Hey, welcome to the AAS blog! This is the posting home of our flock, which as of now includes me (Lily), Koderah, Naruka, Renazoa, Ana, Kalij, Sam, Aletta and Aki. We will all post from time to time, and thanks for reading.

Wednesday, May 7, 2008

Let's make peace, and love! No, wait ew...

Wow, you guys. I love that we're sharing our feelings and all, but I can't help but feel like it's partly my fault. I am the one who did it first.

I fully accept admin powers, but I don't really care either way.

Kody: You know I would never call you stupid. If I have then I sincerely apologize. You are not stupid in the least and I consider you to be one of the smartest people here. You are so well researched on all of your topics and even though we're the same age I feel like mentally you are so much older than me.
I luv you!

Lily: I never meant to attack you like I did. I do admit I had some problems with some of the things you were doing, and I felt the need to confront it. Also, you may not feel the same way but sometimes I feel like we're growing. . .distant. I rarely see you because we don't speak much at lunch even though we eat together, and you ride the lab bus home early because it saves you an extra thirty minutes. Plus whenever I invite you to do something you're busy. Plus there are those admitted moments where I get jealous because you ALWAYS choose Aki over me. Oh, and there's also those times where you make me feel stupid.

And lastly, Ren: I would like to apologize to you.I know today I went on and on about my insecurities and you grew sick of it.
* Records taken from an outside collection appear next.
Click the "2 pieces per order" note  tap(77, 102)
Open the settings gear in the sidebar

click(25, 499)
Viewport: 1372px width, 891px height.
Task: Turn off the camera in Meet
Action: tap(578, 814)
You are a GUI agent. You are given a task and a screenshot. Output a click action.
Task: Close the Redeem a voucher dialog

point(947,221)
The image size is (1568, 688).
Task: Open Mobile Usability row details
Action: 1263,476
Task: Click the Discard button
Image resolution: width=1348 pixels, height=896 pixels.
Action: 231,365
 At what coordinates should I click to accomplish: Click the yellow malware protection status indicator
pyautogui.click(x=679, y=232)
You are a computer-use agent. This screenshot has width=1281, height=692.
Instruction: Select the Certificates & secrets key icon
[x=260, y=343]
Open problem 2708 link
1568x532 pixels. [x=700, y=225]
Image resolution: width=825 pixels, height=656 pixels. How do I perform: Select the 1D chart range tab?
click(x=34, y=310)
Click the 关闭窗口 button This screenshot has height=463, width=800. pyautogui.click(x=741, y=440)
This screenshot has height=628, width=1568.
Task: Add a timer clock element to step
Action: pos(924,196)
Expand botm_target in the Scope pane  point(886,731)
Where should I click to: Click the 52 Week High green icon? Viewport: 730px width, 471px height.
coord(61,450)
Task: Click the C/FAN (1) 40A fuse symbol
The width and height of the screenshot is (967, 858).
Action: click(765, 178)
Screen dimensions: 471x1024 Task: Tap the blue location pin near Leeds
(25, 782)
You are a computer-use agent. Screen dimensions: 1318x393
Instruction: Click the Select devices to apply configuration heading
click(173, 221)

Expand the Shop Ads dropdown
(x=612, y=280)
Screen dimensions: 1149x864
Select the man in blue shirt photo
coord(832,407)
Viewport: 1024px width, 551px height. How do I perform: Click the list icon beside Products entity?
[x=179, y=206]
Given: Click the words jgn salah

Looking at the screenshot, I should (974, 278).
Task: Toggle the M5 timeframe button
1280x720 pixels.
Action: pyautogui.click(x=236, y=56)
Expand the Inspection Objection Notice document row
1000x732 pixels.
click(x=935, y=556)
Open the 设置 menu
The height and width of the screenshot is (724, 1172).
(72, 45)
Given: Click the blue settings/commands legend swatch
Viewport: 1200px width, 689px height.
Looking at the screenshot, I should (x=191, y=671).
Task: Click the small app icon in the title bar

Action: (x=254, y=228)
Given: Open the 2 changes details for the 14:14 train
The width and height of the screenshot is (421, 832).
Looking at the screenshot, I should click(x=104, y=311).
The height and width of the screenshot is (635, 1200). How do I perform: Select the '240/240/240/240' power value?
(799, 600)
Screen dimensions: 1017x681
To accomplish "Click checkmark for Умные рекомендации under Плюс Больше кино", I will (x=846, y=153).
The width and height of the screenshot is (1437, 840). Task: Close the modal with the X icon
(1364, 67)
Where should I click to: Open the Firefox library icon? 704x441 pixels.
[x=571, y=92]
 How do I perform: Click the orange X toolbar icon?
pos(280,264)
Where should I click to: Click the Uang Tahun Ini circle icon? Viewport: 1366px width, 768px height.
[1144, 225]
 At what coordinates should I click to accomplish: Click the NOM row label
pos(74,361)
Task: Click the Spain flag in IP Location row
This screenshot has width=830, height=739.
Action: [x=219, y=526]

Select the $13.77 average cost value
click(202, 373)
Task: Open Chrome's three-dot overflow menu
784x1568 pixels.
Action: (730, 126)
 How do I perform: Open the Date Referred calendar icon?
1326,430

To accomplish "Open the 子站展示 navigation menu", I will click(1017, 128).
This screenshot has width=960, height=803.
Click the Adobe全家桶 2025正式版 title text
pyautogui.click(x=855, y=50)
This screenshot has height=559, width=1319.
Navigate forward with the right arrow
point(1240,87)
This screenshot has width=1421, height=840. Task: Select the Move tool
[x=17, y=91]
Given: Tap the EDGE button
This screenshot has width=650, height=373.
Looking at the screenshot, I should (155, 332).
Then when you tried to force-feed me all that good food I was kinda trying to push it away. I wasn't mad at you at all, just afraid that you were angry at me and I was also mad at myself. I know I shouldn't cae what people say, it's just hard to be confident when everyday you're being put down. I will try not to let it bother me anymore. Plus, I was having a bad day today. I love you, and hope you still love me too!

There, I said it. If any of you are mad (which I hope you are not) then that's okay. If you are mad, I don't hate you, but I hope you forgive me eventually. If not, then maybe we just weren't supposed to be friends.